━━━ RECORDS SHOWN
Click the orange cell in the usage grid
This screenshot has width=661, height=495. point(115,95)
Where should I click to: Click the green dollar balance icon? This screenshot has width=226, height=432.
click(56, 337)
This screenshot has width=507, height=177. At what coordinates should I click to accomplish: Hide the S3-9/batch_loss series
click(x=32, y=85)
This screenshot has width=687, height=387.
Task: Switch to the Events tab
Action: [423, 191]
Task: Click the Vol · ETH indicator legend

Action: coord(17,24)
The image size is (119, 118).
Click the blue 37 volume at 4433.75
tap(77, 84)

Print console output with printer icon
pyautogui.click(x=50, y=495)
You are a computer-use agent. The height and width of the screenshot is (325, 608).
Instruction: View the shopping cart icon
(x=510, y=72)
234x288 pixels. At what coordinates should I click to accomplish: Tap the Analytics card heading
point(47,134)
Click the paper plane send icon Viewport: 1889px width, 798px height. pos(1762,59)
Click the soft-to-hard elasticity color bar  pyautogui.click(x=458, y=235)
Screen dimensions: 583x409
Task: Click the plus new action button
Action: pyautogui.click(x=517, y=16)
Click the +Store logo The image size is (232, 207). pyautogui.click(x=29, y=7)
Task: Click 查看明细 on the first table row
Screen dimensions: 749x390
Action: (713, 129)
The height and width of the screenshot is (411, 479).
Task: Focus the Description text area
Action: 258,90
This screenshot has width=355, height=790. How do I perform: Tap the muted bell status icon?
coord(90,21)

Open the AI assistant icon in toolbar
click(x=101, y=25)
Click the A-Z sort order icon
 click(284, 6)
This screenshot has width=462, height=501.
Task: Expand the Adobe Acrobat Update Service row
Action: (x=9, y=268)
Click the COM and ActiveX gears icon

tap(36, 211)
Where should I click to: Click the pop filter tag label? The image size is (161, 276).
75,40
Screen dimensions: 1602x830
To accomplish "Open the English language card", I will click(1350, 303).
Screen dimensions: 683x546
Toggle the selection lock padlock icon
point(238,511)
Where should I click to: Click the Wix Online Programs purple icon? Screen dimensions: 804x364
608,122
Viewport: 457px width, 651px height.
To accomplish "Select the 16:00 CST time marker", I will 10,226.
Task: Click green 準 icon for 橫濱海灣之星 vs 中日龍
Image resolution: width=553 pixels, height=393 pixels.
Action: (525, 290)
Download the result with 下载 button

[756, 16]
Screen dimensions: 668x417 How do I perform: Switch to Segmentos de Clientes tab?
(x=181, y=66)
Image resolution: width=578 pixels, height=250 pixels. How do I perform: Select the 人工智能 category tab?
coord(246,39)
━━━━━━
(WORK ITEM): Reproduce all of the entries word for word.

(SOLUTION FOR THIS EXERCISE):
Click the orange cell in the usage grid
This screenshot has width=661, height=495. point(115,95)
Where should I click to: Click the green dollar balance icon? This screenshot has width=226, height=432.
click(56, 337)
This screenshot has width=507, height=177. At what coordinates should I click to accomplish: Hide the S3-9/batch_loss series
click(x=32, y=85)
This screenshot has width=687, height=387.
Task: Switch to the Events tab
Action: [423, 191]
Task: Click the Vol · ETH indicator legend

Action: coord(17,24)
The image size is (119, 118).
Click the blue 37 volume at 4433.75
tap(77, 84)

Print console output with printer icon
pyautogui.click(x=50, y=495)
You are a computer-use agent. The height and width of the screenshot is (325, 608).
Instruction: View the shopping cart icon
(x=510, y=72)
234x288 pixels. At what coordinates should I click to accomplish: Tap the Analytics card heading
point(47,134)
Click the paper plane send icon Viewport: 1889px width, 798px height. pos(1762,59)
Click the soft-to-hard elasticity color bar  pyautogui.click(x=458, y=235)
Screen dimensions: 583x409
Task: Click the plus new action button
Action: pyautogui.click(x=517, y=16)
Click the +Store logo The image size is (232, 207). pyautogui.click(x=29, y=7)
Task: Click 查看明细 on the first table row
Screen dimensions: 749x390
Action: (713, 129)
The height and width of the screenshot is (411, 479).
Task: Focus the Description text area
Action: 258,90
This screenshot has width=355, height=790. How do I perform: Tap the muted bell status icon?
coord(90,21)

Open the AI assistant icon in toolbar
click(x=101, y=25)
Click the A-Z sort order icon
 click(284, 6)
This screenshot has width=462, height=501.
Task: Expand the Adobe Acrobat Update Service row
Action: (x=9, y=268)
Click the COM and ActiveX gears icon

tap(36, 211)
Where should I click to: Click the pop filter tag label? The image size is (161, 276).
75,40
Screen dimensions: 1602x830
To accomplish "Open the English language card", I will click(1350, 303).
Screen dimensions: 683x546
Toggle the selection lock padlock icon
point(238,511)
Where should I click to: Click the Wix Online Programs purple icon? Screen dimensions: 804x364
608,122
Viewport: 457px width, 651px height.
To accomplish "Select the 16:00 CST time marker", I will 10,226.
Task: Click green 準 icon for 橫濱海灣之星 vs 中日龍
Image resolution: width=553 pixels, height=393 pixels.
Action: (525, 290)
Download the result with 下载 button

[756, 16]
Screen dimensions: 668x417 How do I perform: Switch to Segmentos de Clientes tab?
(x=181, y=66)
Image resolution: width=578 pixels, height=250 pixels. How do I perform: Select the 人工智能 category tab?
coord(246,39)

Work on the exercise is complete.